Google is reportedly looking to roll out its new domain name “translator” system on the company’s network to help customers get around the US government’s ban on the service.
The new system could help customers sign up for more domain-related services, such as Gmail or the Google Maps API.
But the new system is also potentially legal and could be used to circumvent US copyright laws.
In June, US authorities issued an order to Google and other domain name registrars to cease and desist from using the “Translator” domain name scheme.
The order has been repeatedly delayed, but it is expected to be finalised in the coming weeks.
This is a new system for domain names, and the domain name provider has been instructed to use it to sign up customers for Google’s new service.
It will allow users to sign in to the Google Play store, search for Google services and search for “Google”, and then create a new account with the same Google account.
The domain-sharer will have the ability to add other domains, including domains for YouTube, Gmail and other services.
The US government has made a series of rules banning services that provide online services to circumvent the US Copyright Act.
The system would allow people to access those services without paying for them.
The government also has said it will block websites that offer such services.
Google said the new domain-transfer service will only be available in countries that have “robust” copyright laws, meaning that they can be enforced without violating US law.
“The system allows domain name providers to work together to deliver services that are more securely and efficiently for customers,” Google said in a statement.
“We hope that other domain names will join Google’s global network of domain transfer partners.”
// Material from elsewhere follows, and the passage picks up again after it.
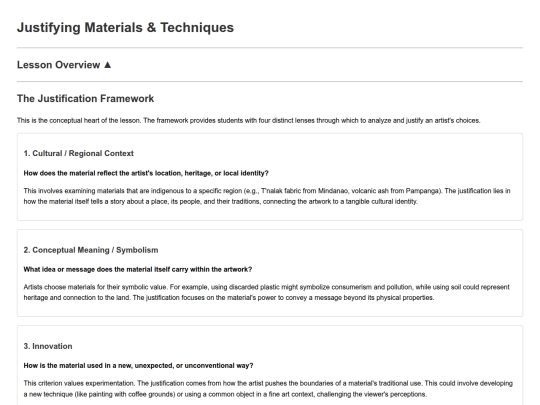Viewport: 540px width, 405px height.
Task: Collapse the Lesson Overview section
Action: coord(64,65)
Google says that the system is available to all registered domain name holders worldwide.
However, there is still a question mark over whether it will actually work in practice.
The company has previously been accused of misusing the “translate” domain-name system.
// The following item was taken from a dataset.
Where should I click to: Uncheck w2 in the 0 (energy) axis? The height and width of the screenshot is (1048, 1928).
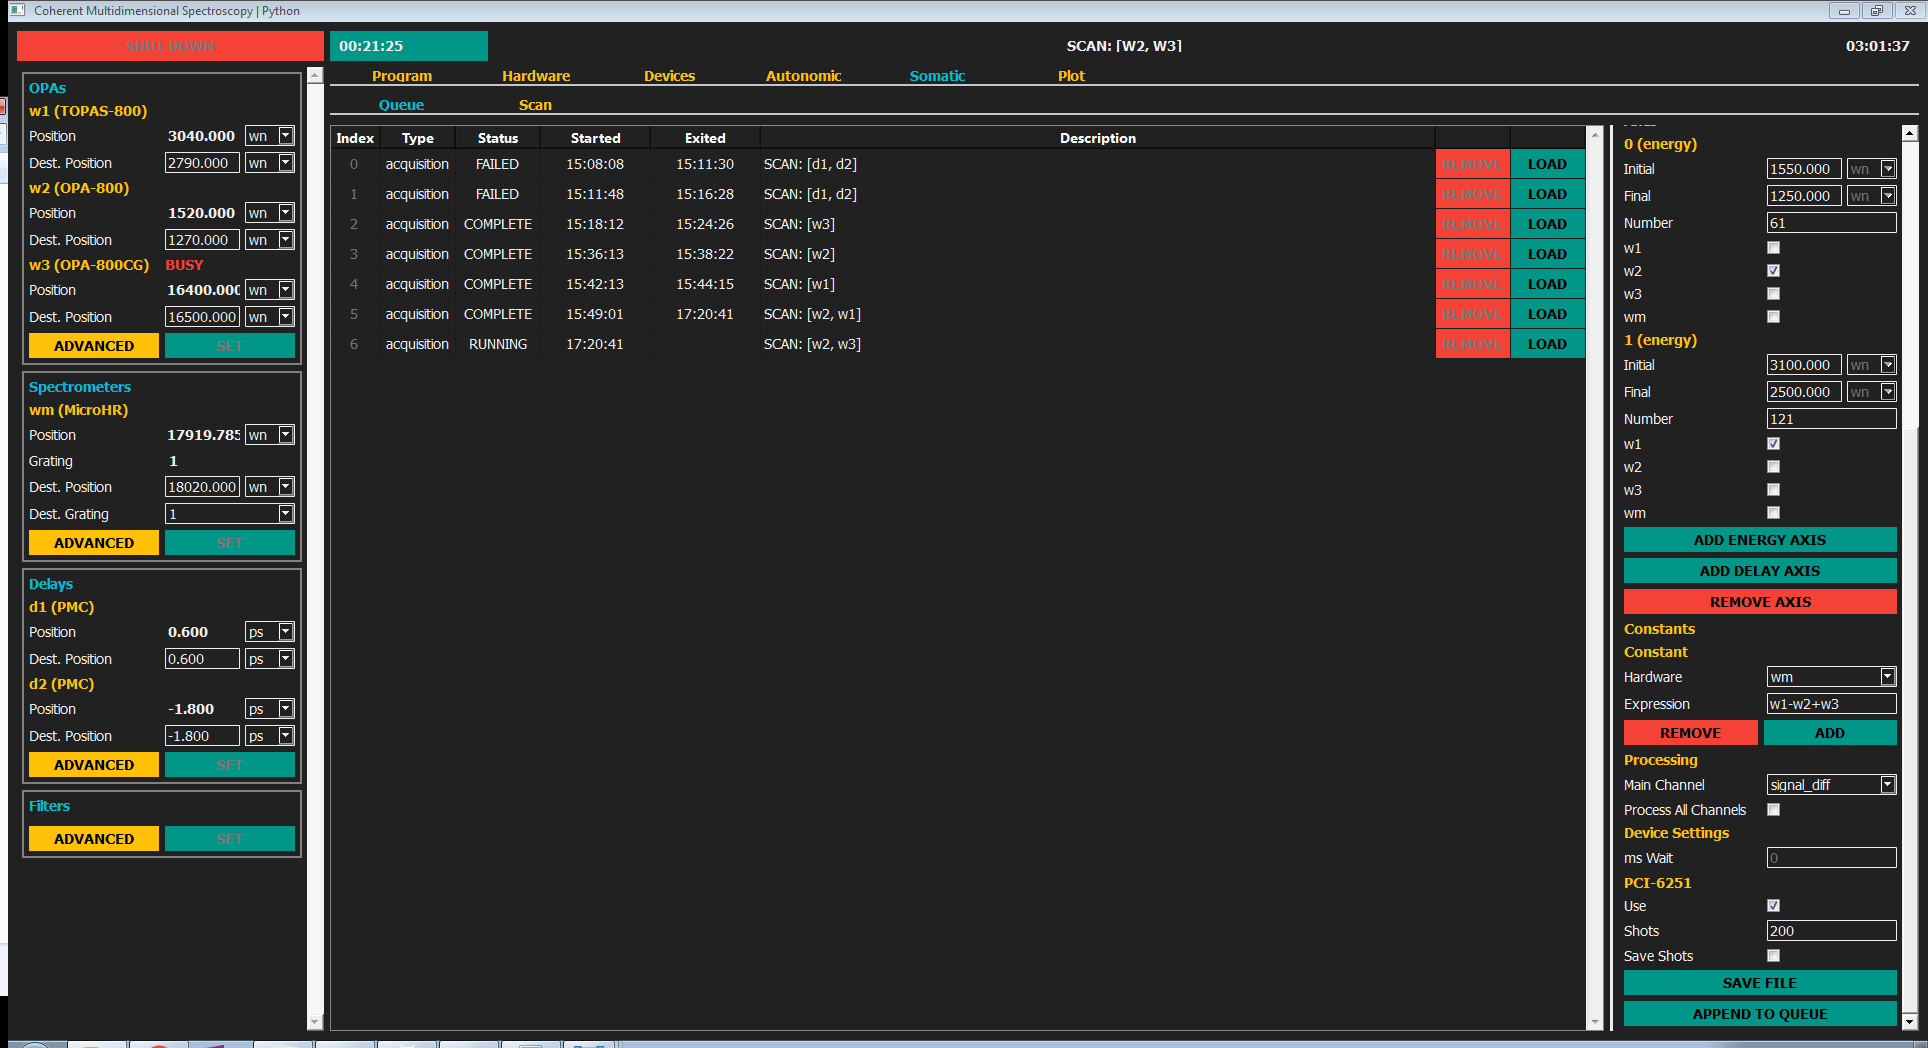[x=1773, y=271]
According to a leaked internal email from Google, Google was planning to roll it out across the world, but the process was delayed.
The email was leaked to the Washington Post in July, but Google has yet to provide a statement on the matter.
A spokeswoman said the company is still evaluating how the system would work, and that it is not yet clear whether the system will be rolled out across all domains.
Domain-transfer services can cost as little as $2.99 per month, according to a blog post by Domain-Transfer.com.
The website says it offers domain-translators for as little $3.99.
The site lists “free” domain transfer services for a variety of services, including Gmail, Google Maps, Google+, YouTube, and others.
Domain transfer services can also be purchased with credit cards, and it is unclear whether the new service will be available with Visa or Mastercard.
® This story was updated on April 12, 2018, to clarify the legal status of Google’s system.